The Pomodoro technique is a way of managing your time in discrete chunks interspersed with rests, the idea being that having a short focussed period of time to work followed by a "reward" is better for you than an unstructured time where you may (if you are a knowledge worker) forget to stop work and get up to stretch every once in a while, or conversely, go off on a "quick" mooch on twitter and forget to go back to work!
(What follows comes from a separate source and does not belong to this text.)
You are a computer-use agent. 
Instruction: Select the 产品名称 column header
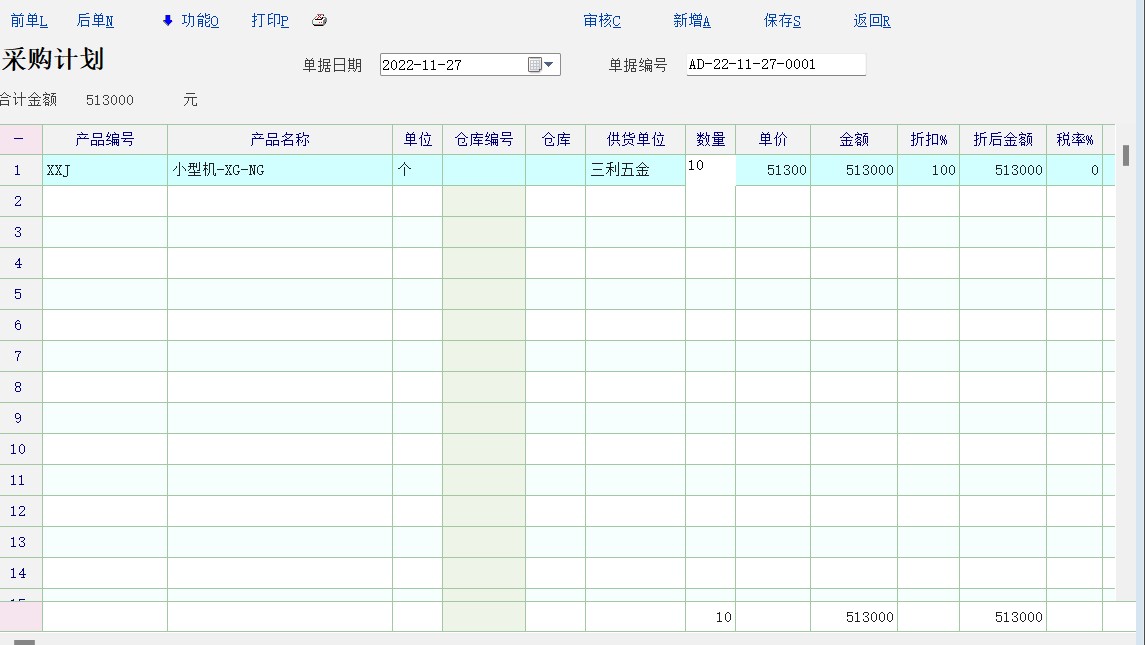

I wrote this little microbit script to act as a pomodoro, cycling between 25 minutes of work and 5 minutes of rest. During the work phase, the screen fills up with dots once per minute (handy for the 5x5 screen) then, during the rest phase, fills up again once every 12 seconds until the screen if full again at the start of the next work phase.


from microbit import *
import music

def set_all_pixels(brightness):
    for x in range(0, 5):
        for y in range(0, 5):
            display.set_pixel(x, y, brightness)
    
def set_first_pixel(brightness):
    for x in range(0, 5):
        for y in range(0, 5):
            value = display.get_pixel(x, y)
            
            if value != brightness:
                display.set_pixel(x, y, brightness)
                return

display.show('pomodoro')

work_phase = True
work_sleep = 60 * 1000
rest_sleep = 12 * 1000

while True:
    
    ticks = 25
    sleep_seconds = work_sleep if work_phase else rest_sleep
    pixel_value = 0 if work_phase else 9
    
    if work_phase:
        set_all_pixels(9)
        
    while ticks > 0:
        ticks -= 1
        sleep(sleep_seconds)
        set_first_pixel(pixel_value)
    
    music.play(music.RINGTONE)
    work_phase = not work_phase


A last small feature I added was to play a sound at the end of each phase so that you don't miss the transition to the new phase of work.